Erraid Davies

Personal information
- Born: 9 February 2001 (age 25) Dundee, Scotland

Sport
- Sport: Swimming
- Strokes: Breaststroke
- Club: Delting Dolphins swimming club

Medal record
| Event | 1st | 2nd | 3rd |
| Commonwealth Games | 0 | 0 | 1 |
| Total | 0 | 0 | 1 |
Representing Scotland
Commonwealth Games
| Bronze medal – third place | 2014 Glasgow | 100m Breaststroke SB9 |

= Erraid Davies =

Scottish swimmer

Erraid Davies (born 9 February 2001 in Dundee, Scotland) is a Scottish swimmer from Skeld in Shetland. In 2014 at the age of 13 she became the youngest person to compete for Scotland in the Commonwealth Games and achieved a bronze medal in the SB9 category for 100m breaststroke.
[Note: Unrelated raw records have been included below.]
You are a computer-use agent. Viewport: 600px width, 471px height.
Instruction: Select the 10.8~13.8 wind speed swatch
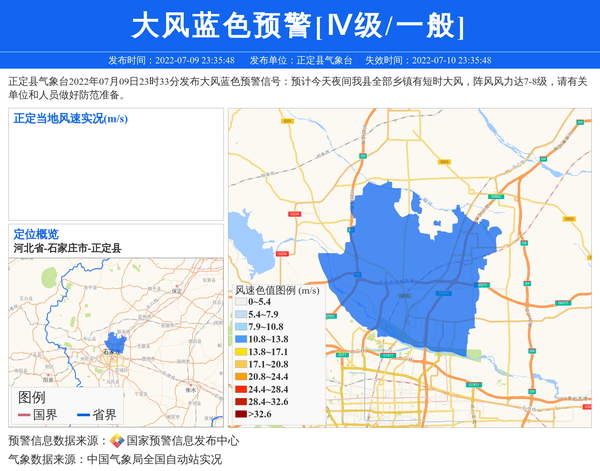[240, 340]
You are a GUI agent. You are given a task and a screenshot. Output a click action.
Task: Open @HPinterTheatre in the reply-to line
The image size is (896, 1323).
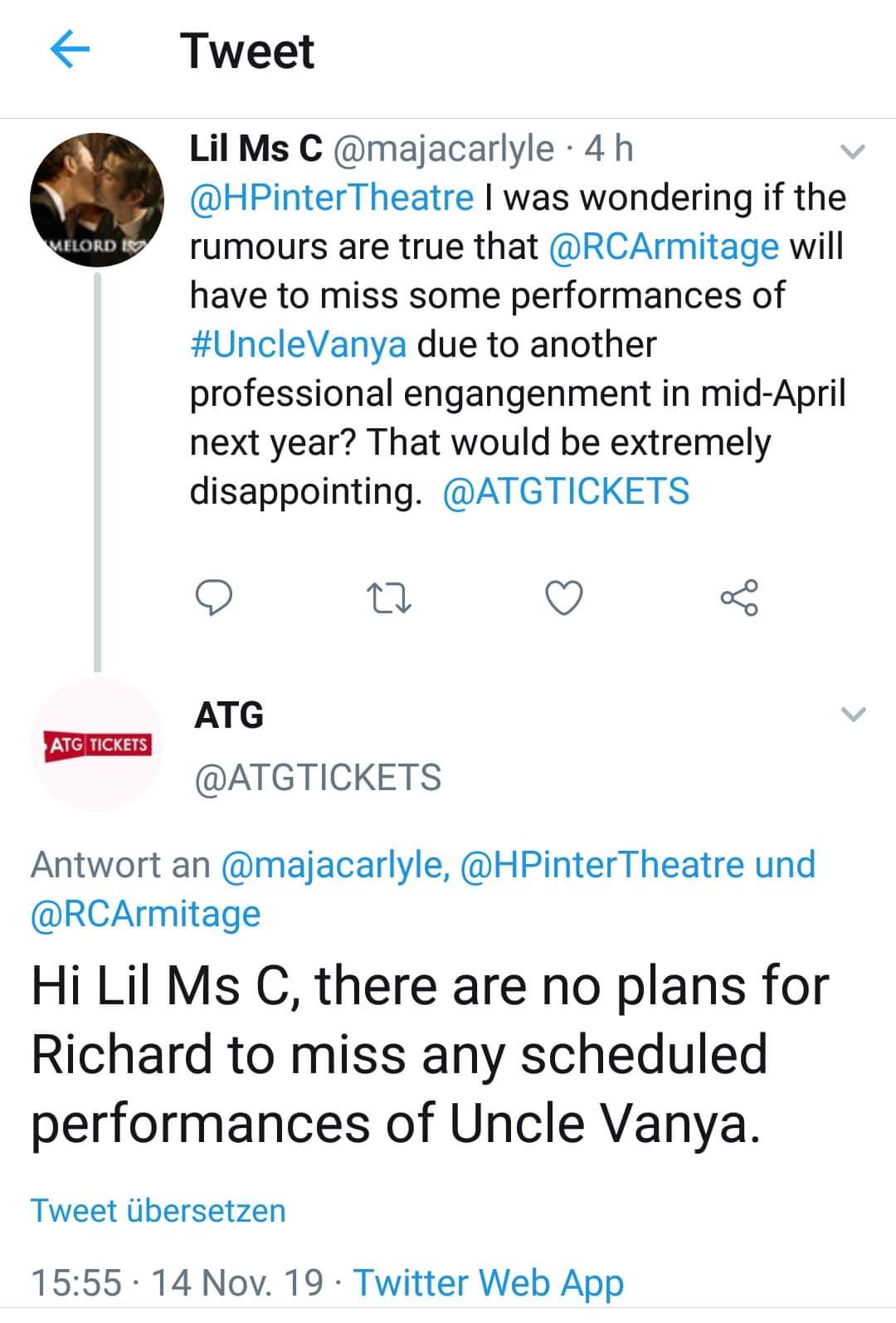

Her parents are Joyce and David Davies, and she has two older sisters.

==Disability==
Davies was diagnosed with Perthes disease, a hip problem, at the age of four and was in a wheelchair for another four years.

==Swimming==
Since being diagnosed and advised not to do any weight-bearing exercise she took up swimming so she could stay fit. She swam her first mile before the age of six.

Davies is a member of the Delting Dolphins swimming club based in Brae, which claims to be "the most northerly active swimming club in the UK". Davies trains in the afternoons and evenings in a 16.66m pool, which is a third of the length of the Olympic-sized pool in which she won her bronze medal. In June 2016 Davies was notified that she was no longer eligible to perform as a Para-sport swimmer as her impairment was now not serious enough.